Л.Б.: А вы в Москве жили? Учились-то вы потом в Омске.

В.О: Да, в Москве. Я плохо учился, и у меня был такой низкий балл, что в московский вуз поступить было сложно. А в это время единственное высшее учебное заведение МВД было в городе Омске — это известная Омская высшая школа милиции. Я поехал туда поступать, поступил и окончил ее с красным дипломом.

Л.Б.: А вы хотели поступать обязательно в юридический вуз?

В.О: Да, я был ориентирован на специальность отца. Отец все время был практическим работником. Он провоевал всю войну. Начинал отец в июле 41-го года под Лугой курсантом-артиллеристом. Отец — один из немногих молодых лейтенантов, которые тогда остались в живых. Потом всех, кто выжил и мог что-то делать, направили в Забайкалье формировать новое пополнение. Формируя в Забайкалье резерв, он одновременно писал рапорты, чтобы его отправили на фронт. И наконец, его отправили в 1943-м году. У него был чистый немецкий язык, потому что соседка, которая дружила с его мамой, моей бабушкой, была немка. У папы был чистый берлинский акцент, и его направили в военно-техническую разведку Второго Украинского фронта. Отец был участником штурма Берлина, участвовал в освобождении Праги. Потом он был в охране Сталина на Потсдамской конференции. Он работал на фильтрации эсэсовцев, когда возвращали из наших лагерей тельмановских антифашистов, для того чтобы сформировать администрацию Восточной Германии.

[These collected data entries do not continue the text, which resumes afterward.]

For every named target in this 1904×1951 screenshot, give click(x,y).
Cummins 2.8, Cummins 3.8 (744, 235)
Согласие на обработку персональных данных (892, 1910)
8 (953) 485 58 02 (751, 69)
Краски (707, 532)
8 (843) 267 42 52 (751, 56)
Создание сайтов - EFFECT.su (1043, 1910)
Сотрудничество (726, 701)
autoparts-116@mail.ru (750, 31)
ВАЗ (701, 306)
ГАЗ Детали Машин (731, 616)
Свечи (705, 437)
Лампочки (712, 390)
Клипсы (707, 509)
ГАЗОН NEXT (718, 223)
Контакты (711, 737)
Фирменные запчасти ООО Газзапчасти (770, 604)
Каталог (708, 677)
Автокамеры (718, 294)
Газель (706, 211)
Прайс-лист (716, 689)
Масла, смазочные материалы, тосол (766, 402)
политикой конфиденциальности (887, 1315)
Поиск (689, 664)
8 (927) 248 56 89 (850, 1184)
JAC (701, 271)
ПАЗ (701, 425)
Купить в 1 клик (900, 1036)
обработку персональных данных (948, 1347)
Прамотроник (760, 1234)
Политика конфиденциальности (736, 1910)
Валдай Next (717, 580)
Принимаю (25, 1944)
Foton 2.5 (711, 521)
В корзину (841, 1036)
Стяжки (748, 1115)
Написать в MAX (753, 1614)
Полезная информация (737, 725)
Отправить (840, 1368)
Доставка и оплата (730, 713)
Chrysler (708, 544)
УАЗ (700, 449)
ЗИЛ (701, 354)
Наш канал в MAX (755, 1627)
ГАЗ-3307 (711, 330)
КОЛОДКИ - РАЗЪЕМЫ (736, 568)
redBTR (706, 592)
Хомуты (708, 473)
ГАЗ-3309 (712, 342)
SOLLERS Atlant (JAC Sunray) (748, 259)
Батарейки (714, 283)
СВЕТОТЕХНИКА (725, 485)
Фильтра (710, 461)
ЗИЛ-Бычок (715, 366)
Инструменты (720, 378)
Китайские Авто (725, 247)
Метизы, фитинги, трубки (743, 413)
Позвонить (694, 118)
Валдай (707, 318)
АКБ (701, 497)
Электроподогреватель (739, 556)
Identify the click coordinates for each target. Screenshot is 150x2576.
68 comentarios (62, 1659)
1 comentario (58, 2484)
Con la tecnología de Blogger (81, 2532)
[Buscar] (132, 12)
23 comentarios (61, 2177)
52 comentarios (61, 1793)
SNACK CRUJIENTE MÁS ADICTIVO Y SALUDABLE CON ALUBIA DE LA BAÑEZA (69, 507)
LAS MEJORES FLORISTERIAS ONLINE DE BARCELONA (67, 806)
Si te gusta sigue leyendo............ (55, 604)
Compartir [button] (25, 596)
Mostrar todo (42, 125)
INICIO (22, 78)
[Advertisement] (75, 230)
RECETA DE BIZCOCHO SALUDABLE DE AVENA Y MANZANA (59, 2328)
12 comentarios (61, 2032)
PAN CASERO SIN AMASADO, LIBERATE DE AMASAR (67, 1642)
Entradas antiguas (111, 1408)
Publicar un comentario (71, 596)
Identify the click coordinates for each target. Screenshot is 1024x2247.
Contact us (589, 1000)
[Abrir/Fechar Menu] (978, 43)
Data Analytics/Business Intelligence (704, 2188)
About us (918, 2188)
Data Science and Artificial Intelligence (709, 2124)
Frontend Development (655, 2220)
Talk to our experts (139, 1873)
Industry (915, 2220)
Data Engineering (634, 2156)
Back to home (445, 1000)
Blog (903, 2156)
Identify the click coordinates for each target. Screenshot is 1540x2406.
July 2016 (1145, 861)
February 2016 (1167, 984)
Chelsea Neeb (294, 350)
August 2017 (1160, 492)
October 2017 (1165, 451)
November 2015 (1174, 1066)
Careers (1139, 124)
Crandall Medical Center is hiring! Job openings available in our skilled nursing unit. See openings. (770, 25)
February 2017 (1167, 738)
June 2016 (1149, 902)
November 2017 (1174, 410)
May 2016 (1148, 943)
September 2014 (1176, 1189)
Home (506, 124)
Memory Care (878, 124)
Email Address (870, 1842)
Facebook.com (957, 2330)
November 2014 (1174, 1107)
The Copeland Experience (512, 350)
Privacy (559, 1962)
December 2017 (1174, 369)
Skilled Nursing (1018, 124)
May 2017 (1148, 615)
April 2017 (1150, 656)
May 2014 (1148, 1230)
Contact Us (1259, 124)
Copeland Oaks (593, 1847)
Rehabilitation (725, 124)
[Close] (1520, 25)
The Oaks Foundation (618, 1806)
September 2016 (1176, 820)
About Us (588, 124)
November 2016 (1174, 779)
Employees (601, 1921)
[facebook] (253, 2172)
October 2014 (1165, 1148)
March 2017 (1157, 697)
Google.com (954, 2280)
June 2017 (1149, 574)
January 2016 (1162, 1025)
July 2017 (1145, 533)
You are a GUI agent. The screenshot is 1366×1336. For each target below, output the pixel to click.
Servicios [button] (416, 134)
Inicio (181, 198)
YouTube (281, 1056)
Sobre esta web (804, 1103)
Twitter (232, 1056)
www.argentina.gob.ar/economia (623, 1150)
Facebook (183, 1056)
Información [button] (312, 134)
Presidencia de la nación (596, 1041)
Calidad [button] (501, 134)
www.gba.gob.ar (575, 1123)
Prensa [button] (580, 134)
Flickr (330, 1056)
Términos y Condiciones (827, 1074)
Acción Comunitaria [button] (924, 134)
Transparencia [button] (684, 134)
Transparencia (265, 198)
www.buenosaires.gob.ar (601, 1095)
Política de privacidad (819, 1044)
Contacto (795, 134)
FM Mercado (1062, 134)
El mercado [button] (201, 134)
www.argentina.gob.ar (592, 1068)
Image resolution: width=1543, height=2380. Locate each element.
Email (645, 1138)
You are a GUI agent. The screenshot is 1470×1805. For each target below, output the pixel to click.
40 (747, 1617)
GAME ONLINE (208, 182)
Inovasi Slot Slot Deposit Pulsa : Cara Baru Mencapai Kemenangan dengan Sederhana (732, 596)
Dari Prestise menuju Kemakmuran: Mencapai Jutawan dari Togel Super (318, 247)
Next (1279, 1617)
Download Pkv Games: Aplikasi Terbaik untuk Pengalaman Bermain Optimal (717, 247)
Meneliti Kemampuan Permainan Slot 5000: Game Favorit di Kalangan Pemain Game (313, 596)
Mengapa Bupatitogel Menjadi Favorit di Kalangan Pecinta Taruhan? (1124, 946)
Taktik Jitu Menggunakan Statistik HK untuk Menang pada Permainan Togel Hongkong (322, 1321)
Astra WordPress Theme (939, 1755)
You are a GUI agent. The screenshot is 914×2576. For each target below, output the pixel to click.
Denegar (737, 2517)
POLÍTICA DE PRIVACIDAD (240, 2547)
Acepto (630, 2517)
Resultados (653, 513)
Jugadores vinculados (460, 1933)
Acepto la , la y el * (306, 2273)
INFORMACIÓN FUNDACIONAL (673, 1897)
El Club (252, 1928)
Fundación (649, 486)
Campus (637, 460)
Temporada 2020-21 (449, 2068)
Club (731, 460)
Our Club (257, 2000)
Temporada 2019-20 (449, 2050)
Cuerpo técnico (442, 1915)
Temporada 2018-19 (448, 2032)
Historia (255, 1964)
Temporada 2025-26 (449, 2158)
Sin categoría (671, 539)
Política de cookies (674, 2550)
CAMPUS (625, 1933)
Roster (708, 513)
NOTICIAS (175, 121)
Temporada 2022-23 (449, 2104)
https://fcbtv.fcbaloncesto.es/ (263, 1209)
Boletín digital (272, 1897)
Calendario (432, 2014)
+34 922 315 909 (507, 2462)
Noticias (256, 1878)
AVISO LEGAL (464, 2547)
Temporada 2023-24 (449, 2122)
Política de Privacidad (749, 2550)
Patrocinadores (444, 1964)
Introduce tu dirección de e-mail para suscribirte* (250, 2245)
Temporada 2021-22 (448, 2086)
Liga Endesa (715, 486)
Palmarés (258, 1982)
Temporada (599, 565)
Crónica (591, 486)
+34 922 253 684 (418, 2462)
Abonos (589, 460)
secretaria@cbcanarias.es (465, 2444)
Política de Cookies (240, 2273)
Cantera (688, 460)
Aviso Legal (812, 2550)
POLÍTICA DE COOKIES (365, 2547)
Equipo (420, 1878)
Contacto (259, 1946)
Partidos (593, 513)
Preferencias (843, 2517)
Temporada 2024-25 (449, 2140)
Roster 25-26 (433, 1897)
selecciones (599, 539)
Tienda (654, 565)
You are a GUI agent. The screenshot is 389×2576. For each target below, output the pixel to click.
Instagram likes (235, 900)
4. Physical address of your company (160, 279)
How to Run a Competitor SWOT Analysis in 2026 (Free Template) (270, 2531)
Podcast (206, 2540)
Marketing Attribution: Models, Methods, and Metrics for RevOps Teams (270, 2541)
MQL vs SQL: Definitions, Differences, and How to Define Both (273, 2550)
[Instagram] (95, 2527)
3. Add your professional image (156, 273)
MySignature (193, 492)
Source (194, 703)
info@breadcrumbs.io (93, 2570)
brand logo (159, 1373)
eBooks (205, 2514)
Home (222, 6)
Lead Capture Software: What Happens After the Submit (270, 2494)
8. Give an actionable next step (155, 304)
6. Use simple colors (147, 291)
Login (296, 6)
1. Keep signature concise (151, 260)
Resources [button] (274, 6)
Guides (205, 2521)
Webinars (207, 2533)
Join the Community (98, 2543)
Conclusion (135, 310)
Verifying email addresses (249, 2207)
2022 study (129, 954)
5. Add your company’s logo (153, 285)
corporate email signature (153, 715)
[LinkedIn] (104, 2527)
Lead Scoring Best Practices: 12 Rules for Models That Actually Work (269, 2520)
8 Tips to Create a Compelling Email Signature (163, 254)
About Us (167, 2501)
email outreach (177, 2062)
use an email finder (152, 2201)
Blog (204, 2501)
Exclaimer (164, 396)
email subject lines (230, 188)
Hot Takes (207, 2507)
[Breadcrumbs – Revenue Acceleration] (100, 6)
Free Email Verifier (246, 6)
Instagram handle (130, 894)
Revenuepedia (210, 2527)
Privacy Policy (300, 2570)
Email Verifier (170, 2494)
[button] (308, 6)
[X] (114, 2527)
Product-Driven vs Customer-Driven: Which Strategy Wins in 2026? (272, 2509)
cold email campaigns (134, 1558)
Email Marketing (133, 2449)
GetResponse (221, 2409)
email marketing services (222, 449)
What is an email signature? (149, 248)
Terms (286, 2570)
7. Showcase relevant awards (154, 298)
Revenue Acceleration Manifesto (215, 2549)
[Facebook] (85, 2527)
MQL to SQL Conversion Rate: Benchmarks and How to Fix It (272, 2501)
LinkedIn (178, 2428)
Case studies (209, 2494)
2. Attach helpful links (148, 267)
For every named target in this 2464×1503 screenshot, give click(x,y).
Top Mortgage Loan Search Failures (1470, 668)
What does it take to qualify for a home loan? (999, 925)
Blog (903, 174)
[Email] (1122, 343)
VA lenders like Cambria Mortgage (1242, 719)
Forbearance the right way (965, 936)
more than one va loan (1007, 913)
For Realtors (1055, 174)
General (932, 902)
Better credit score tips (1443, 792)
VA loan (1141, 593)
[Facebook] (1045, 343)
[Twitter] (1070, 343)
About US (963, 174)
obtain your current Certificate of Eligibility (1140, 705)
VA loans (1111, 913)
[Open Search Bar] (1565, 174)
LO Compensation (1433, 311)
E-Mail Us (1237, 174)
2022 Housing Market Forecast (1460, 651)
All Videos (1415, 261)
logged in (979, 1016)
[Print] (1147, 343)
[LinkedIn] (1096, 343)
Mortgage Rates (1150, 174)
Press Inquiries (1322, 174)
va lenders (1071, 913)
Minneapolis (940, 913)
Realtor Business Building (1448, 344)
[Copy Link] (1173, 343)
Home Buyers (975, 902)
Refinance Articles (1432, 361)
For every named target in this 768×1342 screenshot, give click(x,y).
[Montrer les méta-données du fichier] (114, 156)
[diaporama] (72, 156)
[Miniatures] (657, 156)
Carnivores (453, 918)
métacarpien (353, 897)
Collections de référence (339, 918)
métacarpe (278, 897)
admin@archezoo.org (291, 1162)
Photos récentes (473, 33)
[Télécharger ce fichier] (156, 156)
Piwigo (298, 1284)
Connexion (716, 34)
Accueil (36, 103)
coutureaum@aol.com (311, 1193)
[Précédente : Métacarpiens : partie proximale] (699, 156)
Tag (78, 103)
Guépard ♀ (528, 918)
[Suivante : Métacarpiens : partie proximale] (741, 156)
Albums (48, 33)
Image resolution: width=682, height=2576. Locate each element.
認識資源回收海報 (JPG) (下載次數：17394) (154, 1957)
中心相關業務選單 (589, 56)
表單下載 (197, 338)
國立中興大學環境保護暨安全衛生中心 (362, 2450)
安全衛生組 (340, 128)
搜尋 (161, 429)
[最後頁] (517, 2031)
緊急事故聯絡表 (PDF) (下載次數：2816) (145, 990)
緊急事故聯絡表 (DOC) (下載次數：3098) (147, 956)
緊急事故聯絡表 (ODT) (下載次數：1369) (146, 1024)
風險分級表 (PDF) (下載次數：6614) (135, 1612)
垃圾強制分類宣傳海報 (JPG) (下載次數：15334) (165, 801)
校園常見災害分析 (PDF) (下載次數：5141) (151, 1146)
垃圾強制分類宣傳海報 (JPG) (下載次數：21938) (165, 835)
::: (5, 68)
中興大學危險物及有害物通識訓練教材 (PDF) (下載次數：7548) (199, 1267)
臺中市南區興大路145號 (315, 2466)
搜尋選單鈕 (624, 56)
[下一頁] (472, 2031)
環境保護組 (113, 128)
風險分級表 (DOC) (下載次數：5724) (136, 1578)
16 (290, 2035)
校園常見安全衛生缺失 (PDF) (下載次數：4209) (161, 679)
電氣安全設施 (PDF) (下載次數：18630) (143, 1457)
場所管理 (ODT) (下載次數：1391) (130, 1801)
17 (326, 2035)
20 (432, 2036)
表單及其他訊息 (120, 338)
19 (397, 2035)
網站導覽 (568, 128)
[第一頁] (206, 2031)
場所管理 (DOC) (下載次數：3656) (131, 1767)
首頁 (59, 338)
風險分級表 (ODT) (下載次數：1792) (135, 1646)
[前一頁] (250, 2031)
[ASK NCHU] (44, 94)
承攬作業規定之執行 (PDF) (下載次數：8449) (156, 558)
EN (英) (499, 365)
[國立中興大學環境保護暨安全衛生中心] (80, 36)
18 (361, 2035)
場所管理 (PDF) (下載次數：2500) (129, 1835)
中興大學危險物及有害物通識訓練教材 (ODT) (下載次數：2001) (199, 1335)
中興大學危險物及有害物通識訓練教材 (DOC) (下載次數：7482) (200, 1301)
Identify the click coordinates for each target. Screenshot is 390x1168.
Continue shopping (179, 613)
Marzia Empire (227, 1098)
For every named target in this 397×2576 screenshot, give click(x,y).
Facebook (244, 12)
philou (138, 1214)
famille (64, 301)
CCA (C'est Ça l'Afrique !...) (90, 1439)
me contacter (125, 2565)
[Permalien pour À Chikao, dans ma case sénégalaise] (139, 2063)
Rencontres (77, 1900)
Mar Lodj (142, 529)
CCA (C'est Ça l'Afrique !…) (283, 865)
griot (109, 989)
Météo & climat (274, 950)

А потом он поступил в военно-юридическую академию и был направлен старшим следователем в Одесский военный округ. Попал он на зачистку Украины от бандеровцев. Я родился 23 февраля 1955 года — в этот день как раз ликвидировали последнюю бандеровскую банду на Украине. Папа был в оцеплении, пулеметчик-бандеровец выстрелил, но, к счастью, перед ним был камень. Сплющенная пуля попала отцу между глаз, он ее взял и положил в карман. Когда он пришел домой, то увидел, что на столе лежит телеграмма. Отец подумал, его с 23 февраля поздравляют. Утром он прочитал телеграмму и увидел слова: «У тебя родился сын». Вот так я появился на свет. Мама была еще в Москве тогда.

Л.Б.: То есть, он чудом спасся от смерти, да еще получил телеграмму о рождении сына. Для одного дня это, пожалуй, многовато.

В.О: Потом ему пришлось уволиться из органов прокуратуры. Он раскрыл преступления одного насильника. Это был офицер, разведчик, герой — весь в орденах. Но он сдвинулся немножко во время войны. Он нападал на женщин и насиловал их, причем делал это так же, как на войне брал языков: засовывал им два пальца в рот, и те теряли сознание. Там было несколько десятков изнасилований. Его никак не могли поймать — он же разведчик. Но мой папа тоже был разведчик, и он понял, что преступления совершает кто-то из бывших военных. Они провели нужную комбинацию, сделали ему подставу и взяли с поличным. Взять-то взяли, но поскольку он был герой войны, то он немножко посидел и его освободили под подписку о невыезде. Он сразу же обошел всех своих жертв и пообещал всех уничтожить, если они не скажут, что показания против него из них выбили физическим путем. Они дали показания, и папу за это уволили из органов прокуратуры.

Он уехал в Москву и устроился в милицию, на Ярославскую железную дорогу простым следователем. Помог ему друг, Александр Иванович Царев, — он с ним всю жизнь вместе был вместе. Отец работал заместителем начальника по оперативной работе на Ярославской железной дороге; там же он написал свою кандидатскую диссертацию. В это время создали Всесоюзный научно-исследовательский институт МВД, и ему предложили туда перейти. Он перешел и работал в этом институте, а потом и в Академии МВД.

Л.Б.: На преподавательской работе?

В.О: Нет, на научно-исследовательской. В последние годы — и это самая любимая его работа — он был профессором кафедры оперативно-розыскной деятельности Московской высшей школы милиции. Сейчас это Московский университет МВД.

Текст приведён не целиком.